1978 hat Lukas Resetarits in seinem zweiten Kabarett-Programm eine Krise gefordert. Das stimmt nicht ganz, eigentlich nur als Titel. Er hatte erkannt, dass Krisen – veritable oder inszenierte – manchmal jenen politischen Kräften gelegen kommen, die mit demokratischen Grundprinzipien nicht per Du sind. Und dass man Krisen auch machen oder herbeireden kann, das ist auch keine ganz neue Erkenntnis.

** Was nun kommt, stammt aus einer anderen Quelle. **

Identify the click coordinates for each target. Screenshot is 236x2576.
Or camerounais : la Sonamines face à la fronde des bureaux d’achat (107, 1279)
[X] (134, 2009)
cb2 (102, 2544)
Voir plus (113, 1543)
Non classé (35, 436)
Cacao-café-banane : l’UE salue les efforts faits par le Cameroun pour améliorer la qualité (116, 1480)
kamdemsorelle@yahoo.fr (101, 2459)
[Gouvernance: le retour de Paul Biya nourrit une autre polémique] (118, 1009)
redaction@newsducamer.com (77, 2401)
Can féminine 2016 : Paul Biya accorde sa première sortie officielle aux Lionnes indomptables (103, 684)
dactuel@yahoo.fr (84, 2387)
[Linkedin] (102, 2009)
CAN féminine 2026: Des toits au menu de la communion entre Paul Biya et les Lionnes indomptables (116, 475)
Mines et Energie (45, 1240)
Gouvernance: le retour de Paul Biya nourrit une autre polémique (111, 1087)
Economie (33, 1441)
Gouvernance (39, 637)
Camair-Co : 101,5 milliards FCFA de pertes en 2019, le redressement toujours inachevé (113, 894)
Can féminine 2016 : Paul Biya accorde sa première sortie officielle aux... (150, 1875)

Es gibt in Österreich Menschen, die arm sind. Sie leiden unter den steigenden Energiekosten. Bevor jemand friert, muss der Staat, wenn er sich nicht blamieren will, helfen. Aber wenn jemand meint, es sei unter ihrer oder seiner Würde, öffentliche Verkehrsmittel zu benützen, dann ist das zumindest in der Stadt, nicht selten aber auch am Land seine respektive ihre Entscheidung. Der Rudl ist auf dem Land aufgewachsen. „Land“ ist ein Euphemismus für die Abgelegenheit dieser Ortschaft. Und aufgrund desaströser öffentlicher Verkehrsmittel dort hat er im siebenundachtziger Jahr ein Konzert vom Herrn Kurt, der seinerzeit noch der Kurti war, im Volksheim in Salzburg versäumt. Blede G‘schicht, aber nicht die Verantwortung des Staates, der nicht die Aufgabe hat, Schadstoffausstoß und Energieverschwendung zu subventionieren.

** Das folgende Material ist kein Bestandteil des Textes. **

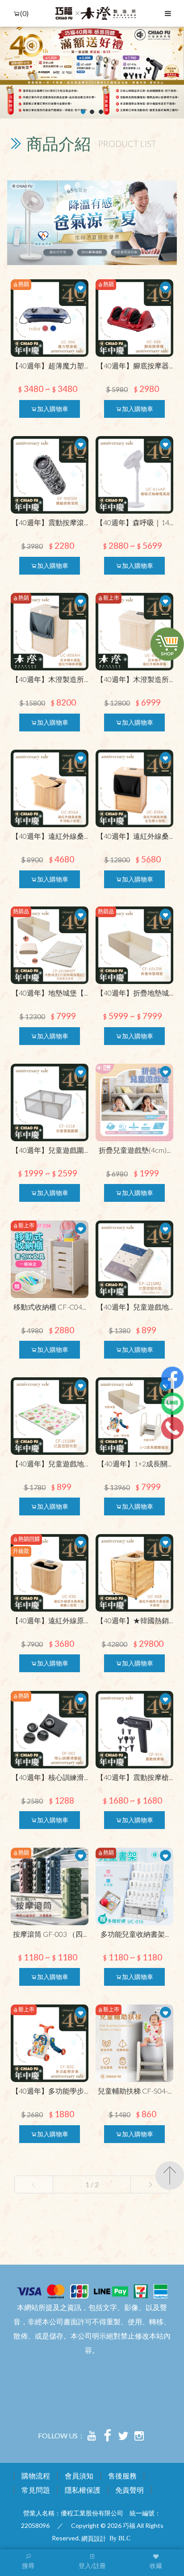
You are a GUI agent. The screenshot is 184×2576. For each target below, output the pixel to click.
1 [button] (83, 112)
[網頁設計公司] (120, 2538)
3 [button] (101, 112)
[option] (92, 72)
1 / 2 (92, 2184)
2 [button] (92, 112)
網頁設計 (93, 2538)
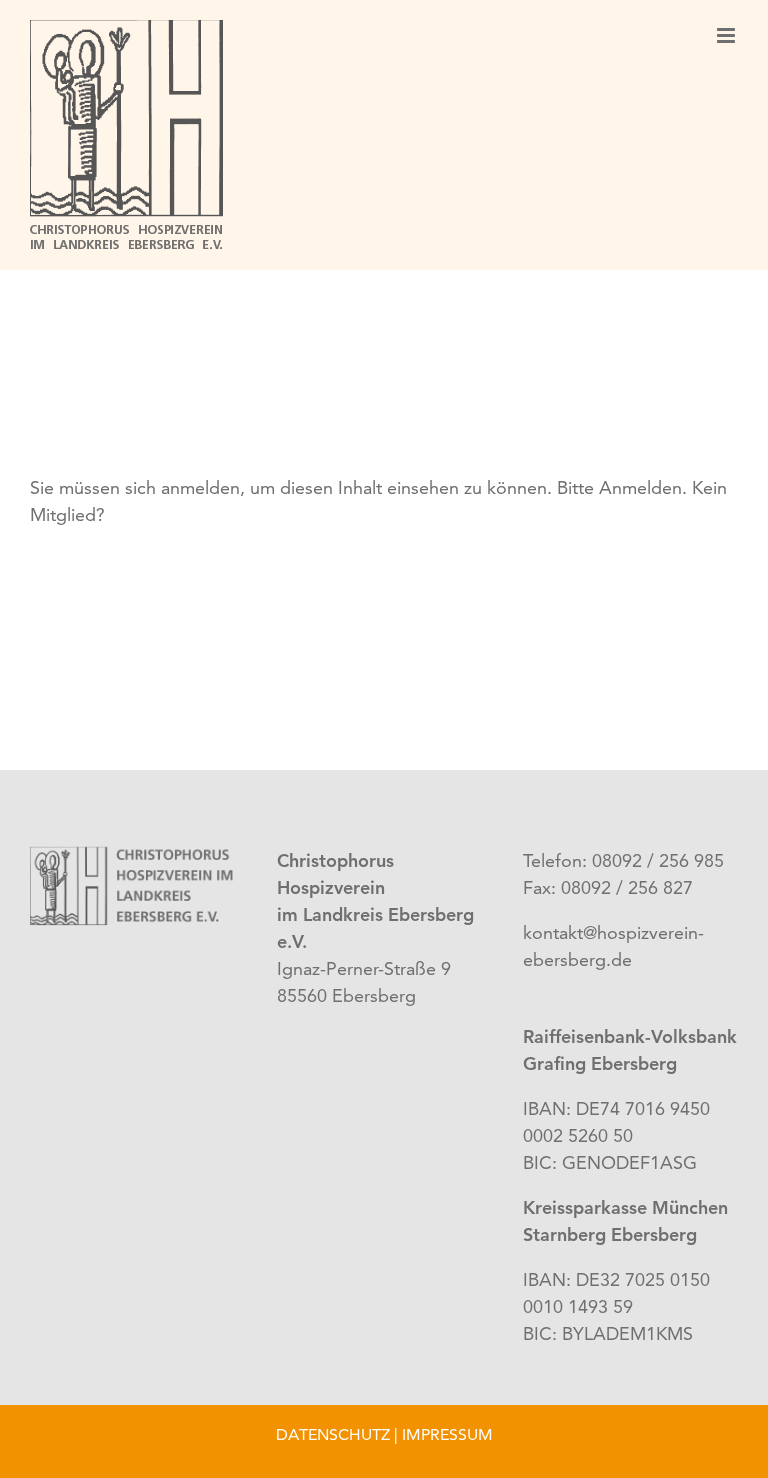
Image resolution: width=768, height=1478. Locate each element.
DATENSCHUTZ (333, 1434)
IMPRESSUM (447, 1434)
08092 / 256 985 (655, 860)
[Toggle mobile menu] (727, 35)
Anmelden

Nicht alle, die jetzt jammern, schreien und Hysterien verbreiten, leiden an einer Krise.

Einerseits scheint nicht alles, was jetzt an Krisen-Lamento artikuliert wird, volkswirtschaftlich haltbar zu sein. Wo ist eigentlich die Psychologie, wenn es darum geht, den verantwortungslos geschürten Anteil der Krise als solchen erkennbar zu machen?

Andererseits scheint dem Rudl nicht das gesamte Ausmaß der Teuerung kausal mit dem verbrecherischen Angriff auf die Ukraine in Verbindung zu stehen. Ein gar nicht so kleiner Teil scheint relativ plausibel und schlicht als Krisengewinnlerinnen- und Krisengewinnlertum erklärbar zu sein.

Und zum Dritten führt der Rudl die gegenwärtige Situation auch ganz stark darauf zurück, dass Industrienahrungsmittel und Energieverschwendung in den letzten dreißig oder vierzig Jahre zu billig, in Anbetracht ihrer destruktiven Folgen viel zu billig waren, als darauf, dass sie jetzt nicht mehr ganz so billig sind wie noch vor fünf Jahren. „Über die Verhältnisse gelebt“ ist ein etwas altmodisch anmutender Terminus. Der Rudl ist der Meinung, dass er die gegenwärtige Lage ganz gut trifft, wobei zu ergänzen wäre, dass vor allem der reiche Nordwesten auf Kosten vieler Menschen im Süden und im Osten über die Verhältnisse gelebt hat. Zu fragen wäre darüber hinaus, ob das, was in den letzten Jahrzehnten um einen Nasenrammel zu erstehen und bei Missfallen auch gleich wieder kostenfrei zu retournieren war, wirklich zu einem guten Leben, das diesen Namen auch verdient, gehört. Dass mit dem Konsumkult genauso wie mit Fundamentalismus und Nationalismus in der Regel jene abgespeist werden, die sonst nichts haben, möchte Citoyen Rudolf nur nebenbei angemerkt haben. Und dass ausgerechnet jene politischen Kräfte, die vor etwa hundert Jahren Mündigkeit und Freiheit über den Weg der Bildung erreichen wollten, jetzt besonders laut nach staatlicher Unterstützung von stupidem Konsumkult und Energieverschwendung schreien, ernüchtert den Rudl.

Öffnungszeiten

Wenn die Weinhandlung Rudolf Polifka et Fils jetzt nicht mehr so oft und so lange geöffnet ist wie früher, dann hat das jedenfalls nichts mit einer Energiekrise zu tun. Eine solche existiert vor allem insofern, als der längst als notwendig bekannte Ausstieg aus fossilen Energieträgern, wenn überhaupt mindestens dreißig Jahre zu spät kommt. Es hat natürlich auch nichts mit Personalengpässen, Pensionierungswellen oder Krankenständen zu tun. Und auch nichts mit dem verlogenen Verbrecher im Kreml.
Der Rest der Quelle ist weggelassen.